ATP World Tour Masters 1000: Monte Carlo Could Go the Way of Novak Djokovic

Richard SmithContributor IIIApril 18, 2012

BENIDORM, SPAIN - MARCH 07:  Novak Djokovic of Serbia casts his shadow on the clay as he stretches to return a backhand to David Ferrer of Spain during day one of the Davis Cup World Group first round tie between Spain and Serbia at the Parque Tematico Terra Mitica on March 7, 2009 in Benidorm, Spain. Djokovic lost his match against Ferrer in three sets 6-3, 6-3 and 7-6, giving Spain a 1-0 lead over Serbia.  (Photo by Jasper Juinen/Getty Images)
Jasper Juinen/Getty Images

The first of the Clay Court ATP Masters 1000 Tournaments got underway in Monte Carlo this week, with Rafa Nadal the favorite to win his eighth consecutive title.

Nadal's superiority on clay was compromised last year with two defeats by World No. 1 Novak Djokovic in Madrid and Rome, and the Serb—who is seeded No. 1 in this event—will be his biggest threat again in Monte Carlo. The only big name missing from the lineup is World No. 3. Roger Federer, leaving the following players as the most likely to get into the final rounds of the tournament.

Rafael Nadal

With seven straight wins and only one loss in 39 matches at this event, the Spaniard's awesome ability on clay has never been more clear cut than in Monte Carlo. He will have a few challenges however, not the least being the huge improvements Djokovic has made to his game on the clay in the past year. Another challenge may be in his own mind, as he has lost his last seven meetings with the Serb.

Novak Djokovic

Firmly established these days as the World No. 1, Djokovic will be looking to consolidate that position by winning here, as he hopes to claim a first-ever French Open title next month at Roland Garros. He is already the winner of the first Grand Slam in Australia and is looking to be the first man to win the "Grand Slam of Grand Slams" since Rod Laver in 1968. The clay courts no longer hold any fears for him, and he is sure to be in the Final come next Sunday. He is definitely the one to beat.

Andy Murray

Twice a semifinalist—in 2009 and 2011—and losing each time to Nadal, Murray showed much improvement on clay last year. He reached the semifinal at Roland Garros for the first time, where he again lost to Nadal. He is certainly capable of a semifinal place meeting with Djokovic, but he is probably not yet ready to win his first-ever tournament on clay.

David Ferrer

Runner up last year, Ferrer is a seemingly tireless athlete who runs all day and is renowned for his ability to score from lost causes.
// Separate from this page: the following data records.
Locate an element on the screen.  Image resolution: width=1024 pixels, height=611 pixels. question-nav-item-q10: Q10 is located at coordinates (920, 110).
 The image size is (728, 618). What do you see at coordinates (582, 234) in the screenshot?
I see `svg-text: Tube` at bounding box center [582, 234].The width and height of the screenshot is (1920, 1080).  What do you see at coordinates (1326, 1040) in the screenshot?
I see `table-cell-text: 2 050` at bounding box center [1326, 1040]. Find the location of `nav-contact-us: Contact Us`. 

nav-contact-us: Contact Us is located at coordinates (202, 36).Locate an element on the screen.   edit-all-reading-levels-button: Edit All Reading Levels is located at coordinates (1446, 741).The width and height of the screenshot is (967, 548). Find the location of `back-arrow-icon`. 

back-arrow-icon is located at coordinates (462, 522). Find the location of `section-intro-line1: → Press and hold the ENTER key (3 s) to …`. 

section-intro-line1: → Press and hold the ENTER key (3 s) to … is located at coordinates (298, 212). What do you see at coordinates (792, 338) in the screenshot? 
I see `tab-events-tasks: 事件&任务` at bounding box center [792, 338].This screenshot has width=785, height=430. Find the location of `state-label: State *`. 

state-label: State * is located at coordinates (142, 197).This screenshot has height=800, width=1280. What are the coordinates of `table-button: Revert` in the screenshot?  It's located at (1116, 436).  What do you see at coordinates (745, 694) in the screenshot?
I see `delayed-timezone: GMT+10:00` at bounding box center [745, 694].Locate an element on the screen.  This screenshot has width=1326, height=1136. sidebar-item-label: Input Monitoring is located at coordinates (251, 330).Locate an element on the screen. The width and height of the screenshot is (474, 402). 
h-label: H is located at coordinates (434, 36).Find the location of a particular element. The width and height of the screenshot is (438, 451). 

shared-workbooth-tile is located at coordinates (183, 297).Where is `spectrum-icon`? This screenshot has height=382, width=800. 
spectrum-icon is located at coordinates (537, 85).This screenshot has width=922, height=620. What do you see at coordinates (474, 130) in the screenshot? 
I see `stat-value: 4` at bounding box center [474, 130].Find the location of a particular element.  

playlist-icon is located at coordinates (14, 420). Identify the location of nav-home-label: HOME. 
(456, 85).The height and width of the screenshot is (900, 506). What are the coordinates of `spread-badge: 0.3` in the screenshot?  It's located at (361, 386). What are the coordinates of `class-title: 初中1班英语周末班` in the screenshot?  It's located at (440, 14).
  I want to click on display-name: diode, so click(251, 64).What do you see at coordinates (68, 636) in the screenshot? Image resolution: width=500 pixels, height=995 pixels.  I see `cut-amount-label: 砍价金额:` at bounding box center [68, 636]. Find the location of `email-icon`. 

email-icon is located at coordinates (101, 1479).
A great returner, he is top-class in the long rallies that are always a major feature of clay court tennis. He is likely to meet Djokovic in the last eight, and on clay, he has the sort of game that would give him a decent chance to upset the odds.

Jo-Wilfried Tsonga

Currently ranked fifth in the world, Tsonga is playing on his least favoured surface, but even on clay, he can give the best players a run for their money. He has never really excelled in this tournament and is likely to come up against Nadal in the semifinal, should he get that far.

Sleepers to look out for in this tournament include Spaniards Nicolas Almagro and Fernando Verdasco. They are both clay court specialists and are more than capable of reaching the semifinals.